Technology has helped banks to make a big leap. The survival of the ubiquitous branch is now under debate. Internet has distanced the customers from banks. The customers have a new segmentation – the millennials. This technology savvy group is faceless,
highly interactive on social media, melt away as fast as they appear. The banks are now facing the biggest challenge to understand these ‘shadow’ customers. The only way left it seems is to follow the digital footprint and anticipate the next move. The two
new kids in the block; Analytics and Digital banking apparently are a solution for selling products. In my view, it is only a partial solution to the problem.

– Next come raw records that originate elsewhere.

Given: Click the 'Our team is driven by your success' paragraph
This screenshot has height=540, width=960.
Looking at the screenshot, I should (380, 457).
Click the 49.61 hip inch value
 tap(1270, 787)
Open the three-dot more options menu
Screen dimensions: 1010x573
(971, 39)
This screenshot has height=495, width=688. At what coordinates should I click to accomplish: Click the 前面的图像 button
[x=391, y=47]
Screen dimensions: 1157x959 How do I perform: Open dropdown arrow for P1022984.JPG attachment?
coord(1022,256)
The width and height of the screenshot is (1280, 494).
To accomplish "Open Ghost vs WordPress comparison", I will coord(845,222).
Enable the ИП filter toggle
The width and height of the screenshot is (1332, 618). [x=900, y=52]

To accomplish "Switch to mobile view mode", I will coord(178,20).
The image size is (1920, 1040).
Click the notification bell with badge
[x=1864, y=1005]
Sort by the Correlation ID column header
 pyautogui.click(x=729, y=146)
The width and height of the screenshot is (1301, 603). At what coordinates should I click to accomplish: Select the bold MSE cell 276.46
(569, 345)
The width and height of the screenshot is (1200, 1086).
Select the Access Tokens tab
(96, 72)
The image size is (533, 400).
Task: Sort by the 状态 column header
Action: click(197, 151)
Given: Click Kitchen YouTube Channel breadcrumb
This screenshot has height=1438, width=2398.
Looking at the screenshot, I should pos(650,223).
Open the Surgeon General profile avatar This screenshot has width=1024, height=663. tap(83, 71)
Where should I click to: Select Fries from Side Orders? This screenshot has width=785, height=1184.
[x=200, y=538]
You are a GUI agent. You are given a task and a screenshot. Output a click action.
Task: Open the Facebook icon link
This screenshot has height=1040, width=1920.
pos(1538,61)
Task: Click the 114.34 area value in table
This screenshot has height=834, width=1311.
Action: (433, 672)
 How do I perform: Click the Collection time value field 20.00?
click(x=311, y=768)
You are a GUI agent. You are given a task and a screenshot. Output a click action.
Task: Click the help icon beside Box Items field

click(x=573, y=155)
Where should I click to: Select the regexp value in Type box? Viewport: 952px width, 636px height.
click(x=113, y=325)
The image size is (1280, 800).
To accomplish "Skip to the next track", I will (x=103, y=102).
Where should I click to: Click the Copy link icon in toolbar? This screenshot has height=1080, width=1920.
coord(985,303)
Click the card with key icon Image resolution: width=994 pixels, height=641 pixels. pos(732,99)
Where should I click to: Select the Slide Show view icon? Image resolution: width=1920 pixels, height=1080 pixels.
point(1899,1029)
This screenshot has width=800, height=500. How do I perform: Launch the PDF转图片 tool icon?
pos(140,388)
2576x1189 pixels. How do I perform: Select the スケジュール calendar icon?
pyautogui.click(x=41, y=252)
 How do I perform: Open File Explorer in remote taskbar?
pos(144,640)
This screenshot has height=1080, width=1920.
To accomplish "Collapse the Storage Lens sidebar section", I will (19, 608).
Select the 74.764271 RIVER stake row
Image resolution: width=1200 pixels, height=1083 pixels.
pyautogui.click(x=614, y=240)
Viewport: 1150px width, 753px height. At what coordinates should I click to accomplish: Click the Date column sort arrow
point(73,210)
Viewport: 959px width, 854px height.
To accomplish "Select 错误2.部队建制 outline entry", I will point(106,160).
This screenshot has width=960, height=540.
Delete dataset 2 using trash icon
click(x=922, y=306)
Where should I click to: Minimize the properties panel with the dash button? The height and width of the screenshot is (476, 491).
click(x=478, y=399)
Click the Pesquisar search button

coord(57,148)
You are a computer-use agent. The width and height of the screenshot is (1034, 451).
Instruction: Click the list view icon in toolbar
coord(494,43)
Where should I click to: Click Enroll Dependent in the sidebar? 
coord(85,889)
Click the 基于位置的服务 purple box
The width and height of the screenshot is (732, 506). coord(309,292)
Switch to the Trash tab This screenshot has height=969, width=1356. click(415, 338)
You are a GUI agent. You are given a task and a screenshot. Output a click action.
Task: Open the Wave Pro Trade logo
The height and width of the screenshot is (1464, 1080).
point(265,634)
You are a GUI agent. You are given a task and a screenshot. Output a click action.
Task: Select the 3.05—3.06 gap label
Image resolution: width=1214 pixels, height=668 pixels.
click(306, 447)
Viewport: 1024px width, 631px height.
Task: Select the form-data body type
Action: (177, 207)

The digital engagement is not only selling the products through brute force marketing but creating a persona that can befriend these screenagers. A bank has to go beyond selling products much as they need to satisfy a financial need. The ‘moment of truth’
for satisfying this need is transitory. A real time tracking may show a millennial in a line to buy a new apple product. The bank has to think on its feet and suggest a loan product to satisfy the need or offer a discount if the purchase is made from the
banks branded credit or debit card or much better if it can do both. If this is packaged collaboratively with apple brand, it is game, set and match. A successful strategy.
The only way to cultivate trust with a millennial is to engage on social media. Understanding the media is more important than the message itself (recall Marshall McLuhan). When a bank can detect a school dropout scenario, a bank has to take a decision;
ask its tech innovation-financing group to reach out to discuss a project. This will be possible if a bank has a 360-degree view of the digital footprint of the customer. The definition of 360 degree is not limited to relationship with the bank; it is more
expansive. For a change, a bank has to determine what its lifetime value is for a customer not vice versa. This is thinking different.
My bank keeps bombarding me digitally with messages that force me to reconsider my relationship. In effect, the bank is driving me away by digital engagement that has badly misfired. The bank should know I do not need an insurance on my credit card balance
when I repay more than what the bill is by making frequent payments in a billing cycle.
To engage digitally a bank needs to have a strong strategy on digital engagement founded on analytics. Analytics not within the narrow confines of itself. A persona based behaviour scenarios designed using the insight from holistic analytics will go a long
way in defining the strategy. The digital footprint is not only from interactions with the bank, but from all around the digital space. If banks fails to do this, the discussion will not be on ‘if branches can survive’ but on ‘can we survive as a bank’; a
discussion many bankers may not prefer.